- _EXERCISE INSTRUCTIONS_
Go through the listing below and show each line that has the word "width".

- _MATERIAL PROVIDED_
* * *

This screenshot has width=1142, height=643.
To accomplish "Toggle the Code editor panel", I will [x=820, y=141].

* * *

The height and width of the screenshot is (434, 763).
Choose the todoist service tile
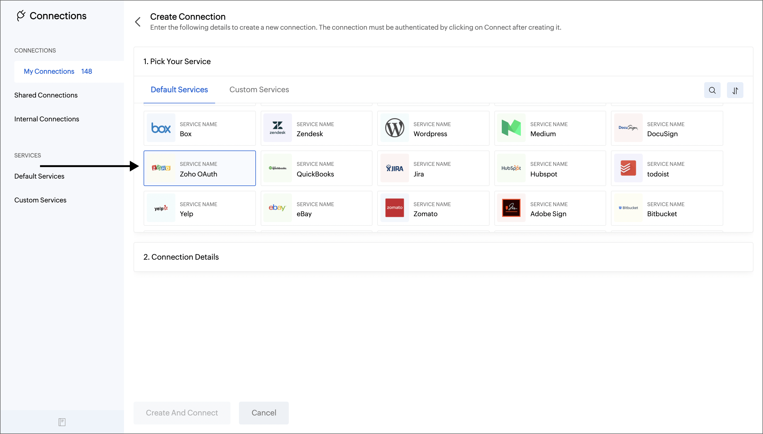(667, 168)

* * *

- _ANSWER TO THIS EXERCISE_
This screenshot has width=1142, height=643.
The height and width of the screenshot is (434, 763).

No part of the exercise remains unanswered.